**TO DO:**
1. In the passage on the virtual element method, why can the gluing across a common edge also be done between FEM and VEM local spaces?
2. Resume the passage on the virtual element method where it stops.

**GIVEN TEXT:**
* * * * *

The global VEM space is defined exactly as for the classical FEM; the local spaces on adjacent polygons sharing an edge are glued together continuously through the common edge, producing globally continuous approximation functions. Moreover, it is clear that this gluing process can also be performed between FEM and VEM local spaces since, for both of them, on the common edge we have linear polynomials which share the same degrees of freedom.

It is worth noting that $V_h^1\left(P\right)$ has a key property; it contains linear polynomials. Indeed, if $p_1\in {\mathbb{P}}_1\left(P\right)$, $p_1$ is linear on each edge, is continuous on the boundary of the polygon, and is harmonic, i.e., $\Delta p_1\equiv 0$. This is an important observation that ensures the same good approximation properties of the classical FEM; if we were able to compute exactly the local stiffness matrices, the method would converge at the expected rates.

* * * * *

**GIVEN RECORDS:**
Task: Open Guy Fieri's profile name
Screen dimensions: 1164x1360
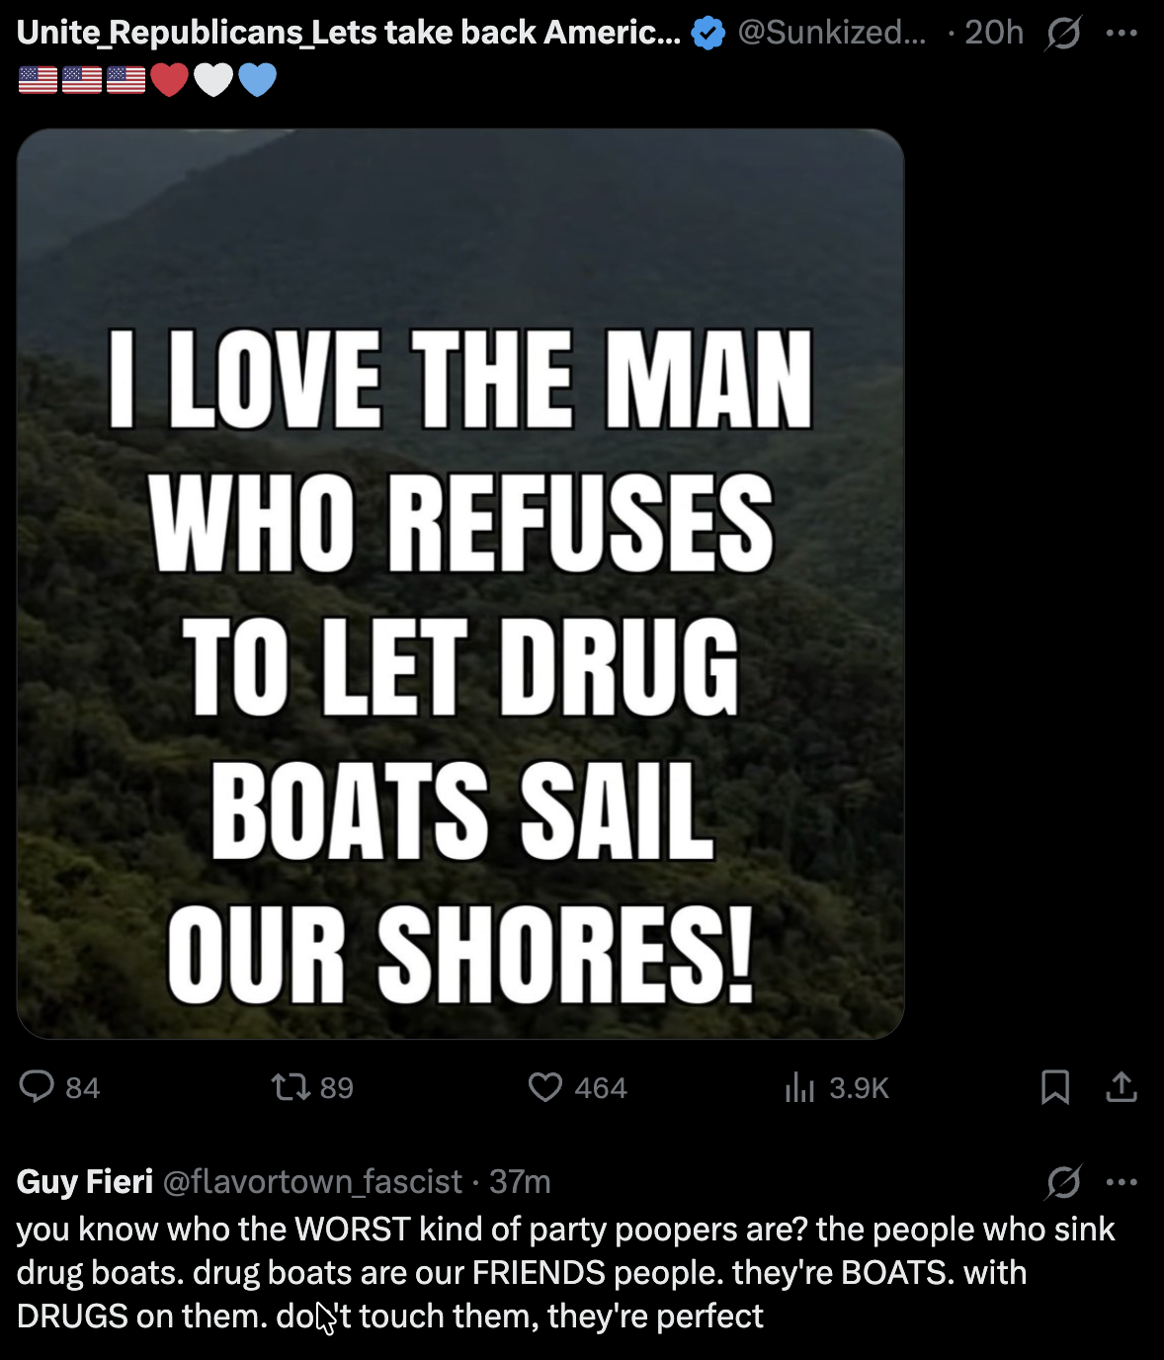Action: click(85, 1181)
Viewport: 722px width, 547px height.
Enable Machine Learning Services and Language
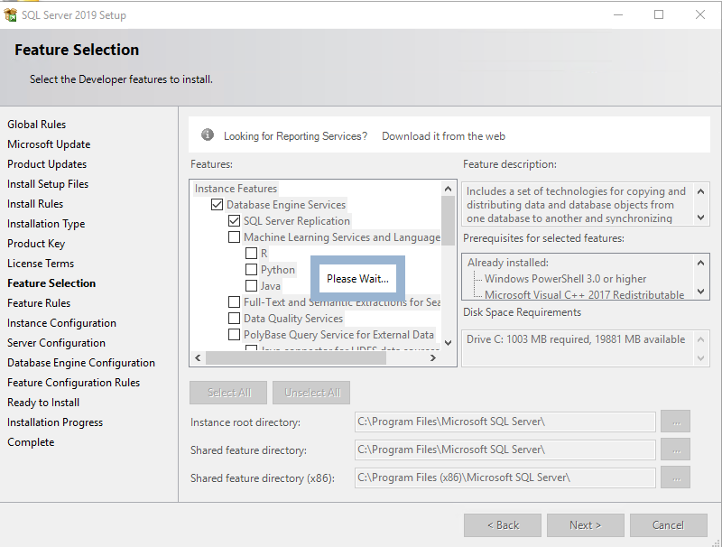pos(234,237)
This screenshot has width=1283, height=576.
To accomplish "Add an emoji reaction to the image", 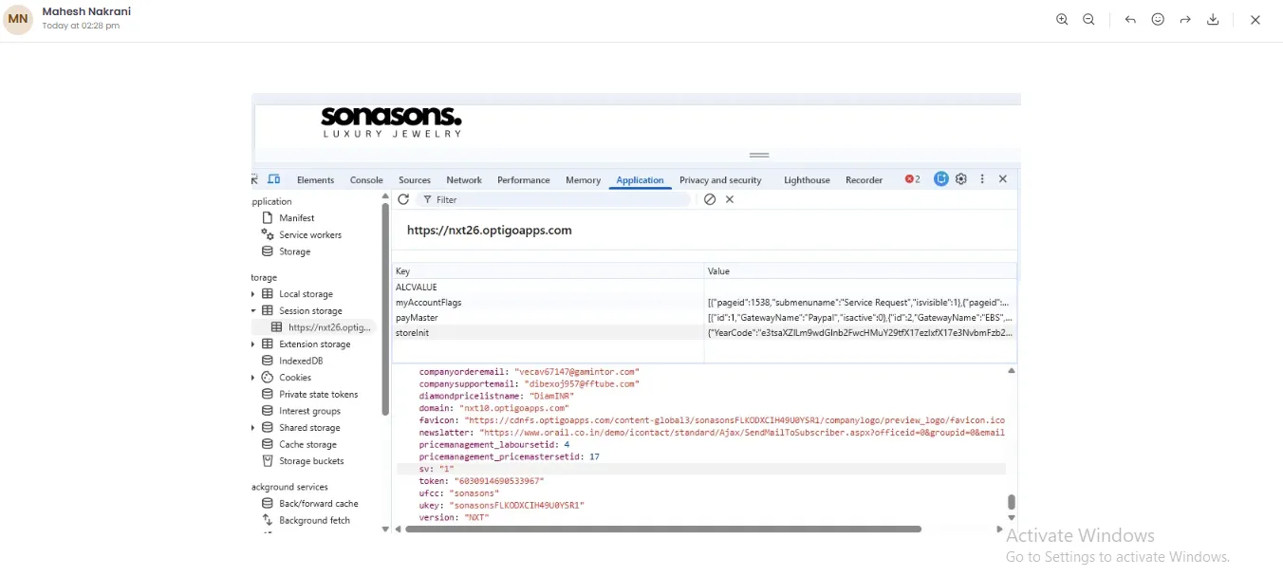I will click(x=1158, y=20).
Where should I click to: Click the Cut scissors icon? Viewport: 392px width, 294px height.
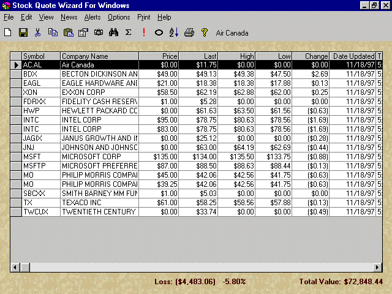[x=38, y=32]
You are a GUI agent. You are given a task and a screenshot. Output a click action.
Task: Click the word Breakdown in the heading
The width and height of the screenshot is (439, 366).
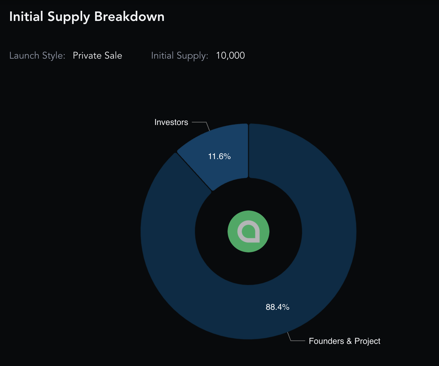(129, 17)
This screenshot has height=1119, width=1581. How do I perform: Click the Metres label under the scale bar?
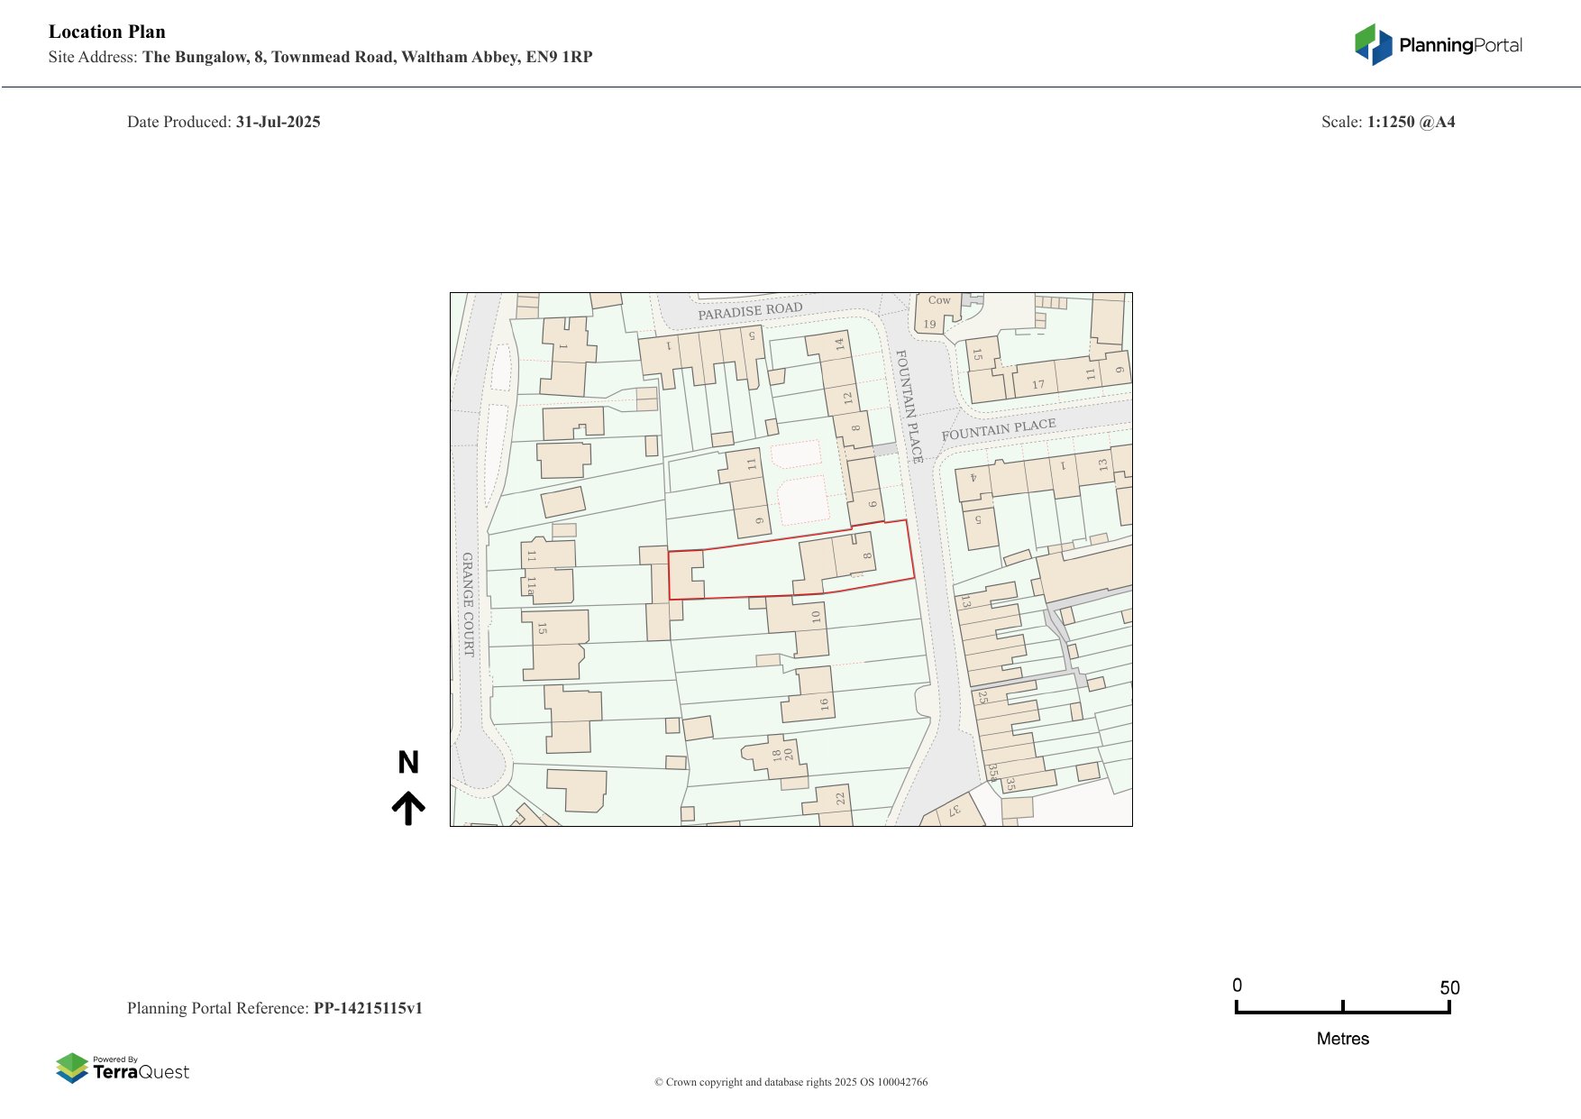[x=1342, y=1039]
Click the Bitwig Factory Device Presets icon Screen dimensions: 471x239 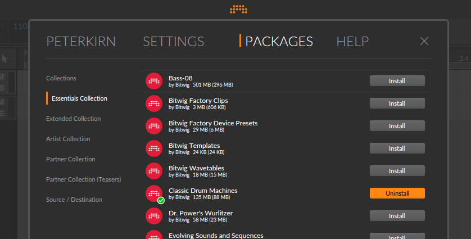pos(154,126)
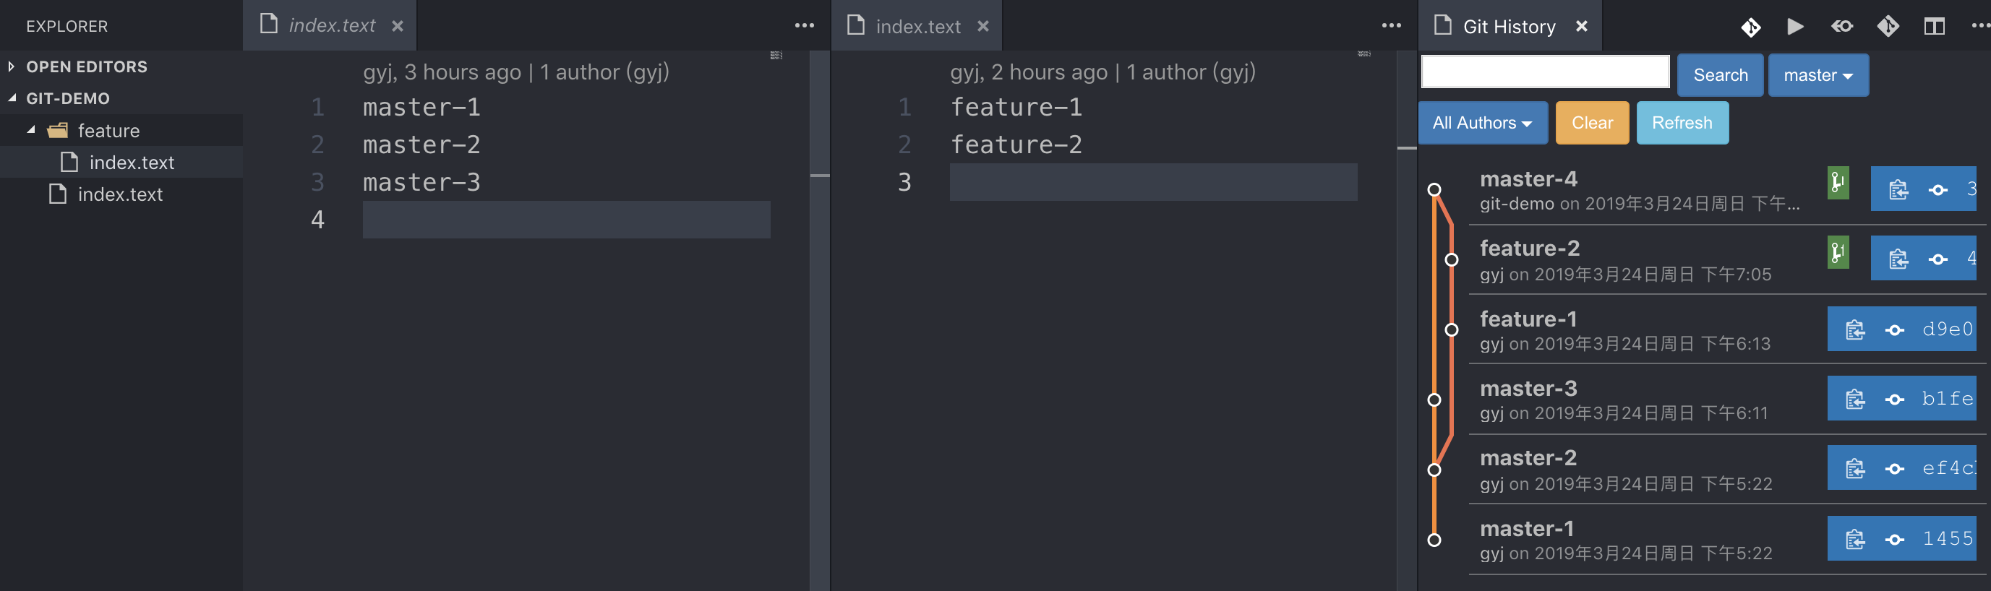This screenshot has height=591, width=1991.
Task: Click the Refresh button
Action: pos(1681,123)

* * * * *

**WRITTEN RESPONSES:**
1. On the common edge, both FEM and VEM local spaces have linear polynomials that share the same degrees of freedom.

2.
However, since the basis functions are not explicitly known inside the polygon (we only know that they are harmonic), we cannot directly use them to compute such a matrix. To avoid this issue, in principle, one might compute such basis functions by solving in each element a Laplace equation with given boundary data, but the computational cost would be huge.

Since it is not feasible to compute the local stiffness matrices directly with the virtual basis functions ${\phi }_i$ as in FEM, the idea of the VEM is to use a linear polynomial ${\mathsf{\Pi }}_1^{\nabla }{\phi }_i$ that approximates ${\phi }_i$ in the following integral sense:

$$\begin{array}{ccc}\hfill {\int }_P\nabla ({\mathsf{\Pi }}_1^{\nabla }{\phi }_i-{\phi }_i)·\nabla q_1\mathrm{d}\mathbf{x}& =& 0\mathrm{for}\mathrm{all}\mathrm{linear}\mathrm{polynomial}{q}_1,\hfill \end{array}$$

(5)

$$\begin{array}{ccc}\hfill \sum _{j=1}^{N^V}{\mathsf{\Pi }}_1^{\nabla }{\phi }_i\left(V_j\right)& =& \sum _{j=1}^{N^V}{\phi }_i\left(V_j\right).\hfill \end{array}$$

(6)

Even if we do not know the virtual basis function ${\phi }_i$ inside P, it is possible to compute ${\mathsf{\Pi }}_1^{\nabla }{\phi }_i$ using only the degrees of freedom of ${\phi }_i$ (see, e.g., [8,14]).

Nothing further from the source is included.